Durante su mandado, la ATF (Oficina para el Control de Bebidas Alcohólicas, Tabaco, Armas de Fuego y Explosivos) llevó a cabo la operación “Wide Receiver” que antecedió a la conocida “Rápida y furioso”, sobre la que Obama ha recibido numerosas críticas. Ambas, han sido investigadas y criticadas, por el supuesto “flujo” de armas de forma libre a México y por la permisividad del Departamento de Justicia y la ATF quiénes supuestamente permitieron que las armas cayesen en manos de traficantes.

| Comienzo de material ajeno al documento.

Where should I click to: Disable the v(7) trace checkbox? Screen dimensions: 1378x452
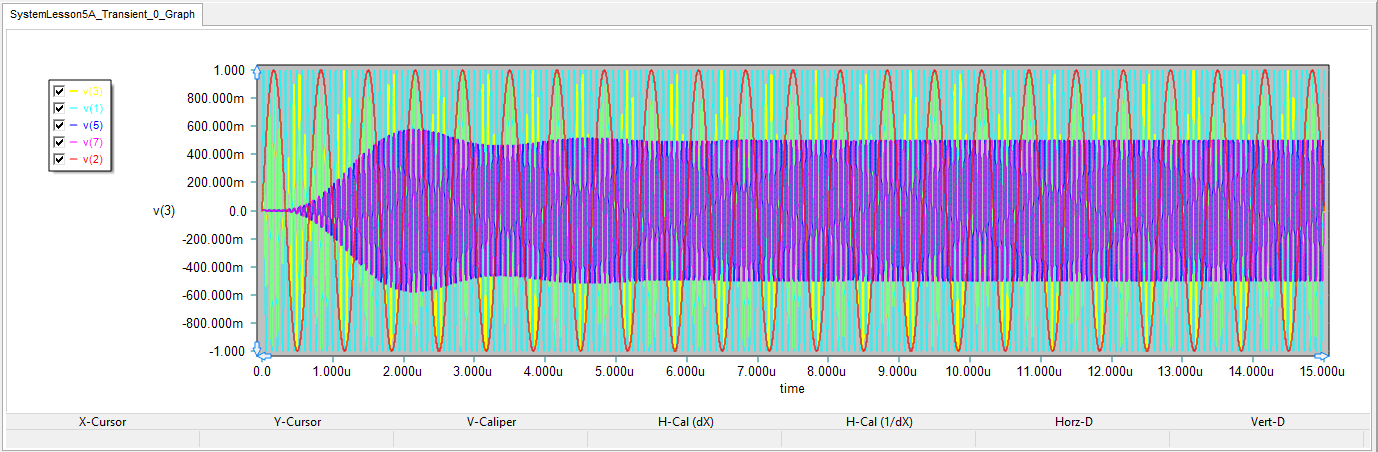tap(59, 142)
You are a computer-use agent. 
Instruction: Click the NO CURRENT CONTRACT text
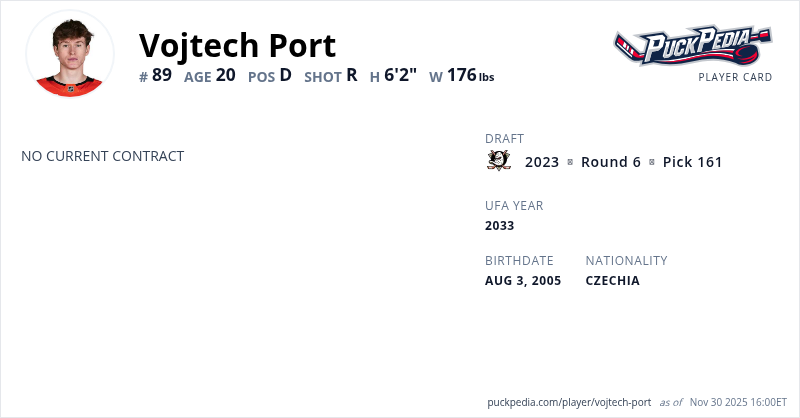point(102,156)
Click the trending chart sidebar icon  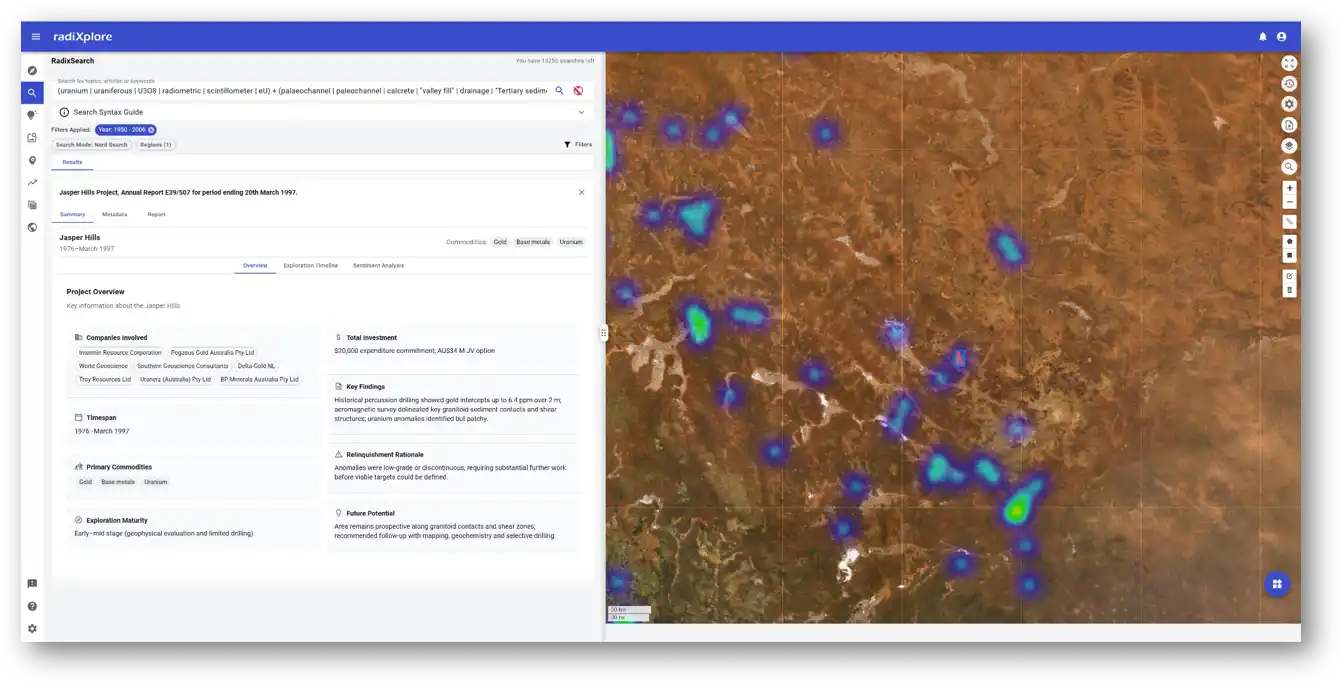32,183
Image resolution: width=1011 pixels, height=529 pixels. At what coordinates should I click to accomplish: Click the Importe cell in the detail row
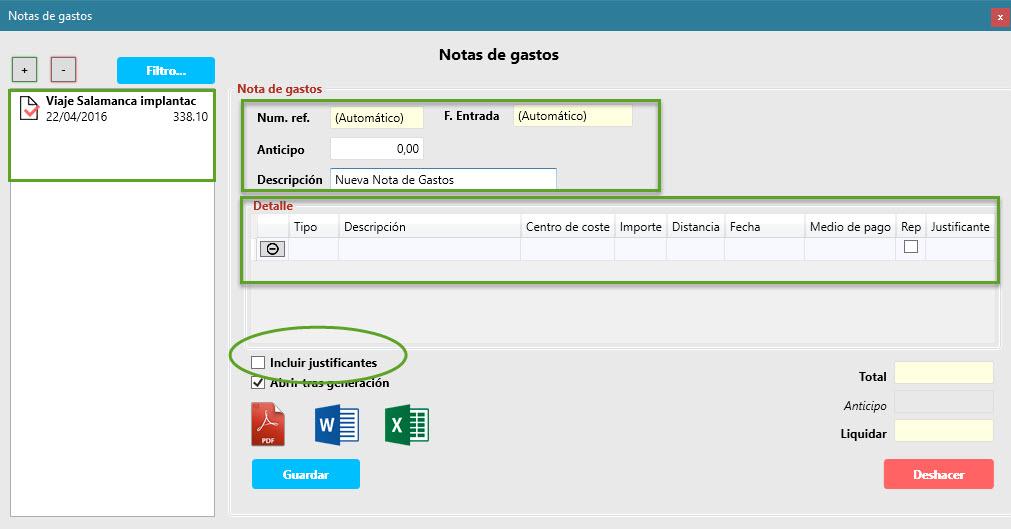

Sin entrar en más detalles que sólo confirmarían la incredulidad que va haciéndose eco…me surgen dudas retóricas. Un país que puede presumir (y no miro a nadie) de mantener separado el poder judicial del poder ejecutivo, mantiene viva una organización como la NRA con poder no sólo en el partido republicano, sino en la oposición y al parecer en el Departamento de Justicia y en la organización que controla las armas, la ATF. El curioso caso de EEUU.

Y ahora se refugian en las ESTADÍSTICAS. Convirtiendo de nuevo la consecuencia en una falsa causa. Argumentan que una gran parte de la población estadounidense se posiciona en contra de la prohibición de armas. Fascinante este mecanismo depredador.
Hacen de las armas un concepto convencional. Con su comercio extendido, fácil. Con una organización como la NRA implicada en una política democrática. Bonito marco para el desplome.
Además de la conceptualización en un entorno familiar, crean una necesidad. Mientras en Europa las armas se asocian a términos como “violencia”, en EEUU lo hace a “defensa”. Su ausencia parece una temeridad. Y ahora me refugio yo en las Estadísticas;¿cómo una sociedad tan conmovida con la masacre de Newton, ha alcanzado ahora su cifra record en la compra de armas?

Habéis creado una sociedad que normaliza y que necesita las armas, y lo llamáis democracia.
Los ojos del mundo aún os miran con recelo; pero sobre todo, con sabia incomprensión.